From: Daisuke Nishimura on
On Mon, 15 Mar 2010 00:26:39 +0100, Andrea Righi <arighi(a)develer.com> wrote:
> Document cgroup dirty memory interfaces and statistics.
>
> Signed-off-by: Andrea Righi <arighi(a)develer.com>
> ---
> Documentation/cgroups/memory.txt | 36 ++++++++++++++++++++++++++++++++++++
> 1 files changed, 36 insertions(+), 0 deletions(-)
>
> diff --git a/Documentation/cgroups/memory.txt b/Documentation/cgroups/memory.txt
> index 49f86f3..38ca499 100644
> --- a/Documentation/cgroups/memory.txt
> +++ b/Documentation/cgroups/memory.txt
> @@ -310,6 +310,11 @@ cache - # of bytes of page cache memory.

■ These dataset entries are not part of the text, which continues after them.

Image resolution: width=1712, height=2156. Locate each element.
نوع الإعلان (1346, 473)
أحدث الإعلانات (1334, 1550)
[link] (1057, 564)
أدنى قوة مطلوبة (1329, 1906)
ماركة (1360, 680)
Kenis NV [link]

> rss - # of bytes of anonymous and swap cache memory.
> pgpgin - # of pages paged in (equivalent to # of charging events).
> pgpgout - # of pages paged out (equivalent to # of uncharging events).
> +filedirty - # of pages that are waiting to get written back to the disk.
> +writeback - # of pages that are actively being written back to the disk.
> +writeback_tmp - # of pages used by FUSE for temporary writeback buffers.
> +nfs - # of NFS pages sent to the server, but not yet committed to
> + the actual storage.
> active_anon - # of bytes of anonymous and swap cache memory on active
> lru list.
> inactive_anon - # of bytes of anonymous memory and swap cache memory on
> @@ -345,6 +350,37 @@ Note:
> - a cgroup which uses hierarchy and it has child cgroup.
> - a cgroup which uses hierarchy and not the root of hierarchy.
>
> +5.4 dirty memory
> +
> + Control the maximum amount of dirty pages a cgroup can have at any given time.
> +
> + Limiting dirty memory is like fixing the max amount of dirty (hard to
> + reclaim) page cache used by any cgroup. So, in case of multiple cgroup writers,
> + they will not be able to consume more than their designated share of dirty
> + pages and will be forced to perform write-out if they cross that limit.
> +
> + The interface is equivalent to the procfs interface: /proc/sys/vm/dirty_*.
> + It is possible to configure a limit to trigger both a direct writeback or a
> + background writeback performed by per-bdi flusher threads.
> +
> + Per-cgroup dirty limits can be set using the following files in the cgroupfs:
> +
> + - memory.dirty_ratio: contains, as a percentage of cgroup memory, the
> + amount of dirty memory at which a process which is generating disk writes
> + inside the cgroup will start itself writing out dirty data.
> +
> + - memory.dirty_bytes: the amount of dirty memory of the cgroup (expressed in
> + bytes) at which a process generating disk writes will start itself writing
> + out dirty data.
> +
> + - memory.dirty_background_ratio: contains, as a percentage of the cgroup
> + memory, the amount of dirty memory at which background writeback kernel
> + threads will start writing out dirty data.
> +
> + - memory.dirty_background_bytes: the amount of dirty memory of the cgroup (in
> + bytes) at which background writeback kernel threads will start writing out
> + dirty data.
> +
>
It would be better to note that what those files of root cgroup mean.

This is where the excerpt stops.